* What to do: In everything from the line containing "Task: Open the Karviaiset group tab" down to the line containing "Action: [755, 27]", swap "group tab" for "group page" and give back only those lines, otherwise unchanged.

* Stored rows:

#####

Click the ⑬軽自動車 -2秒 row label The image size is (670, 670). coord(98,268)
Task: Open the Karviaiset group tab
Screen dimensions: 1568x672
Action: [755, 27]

#####

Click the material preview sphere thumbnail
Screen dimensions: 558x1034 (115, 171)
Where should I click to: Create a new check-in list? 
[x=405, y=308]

#####

* Exercise response:
Task: Open the Karviaiset group page
Screen dimensions: 1568x672
Action: [755, 27]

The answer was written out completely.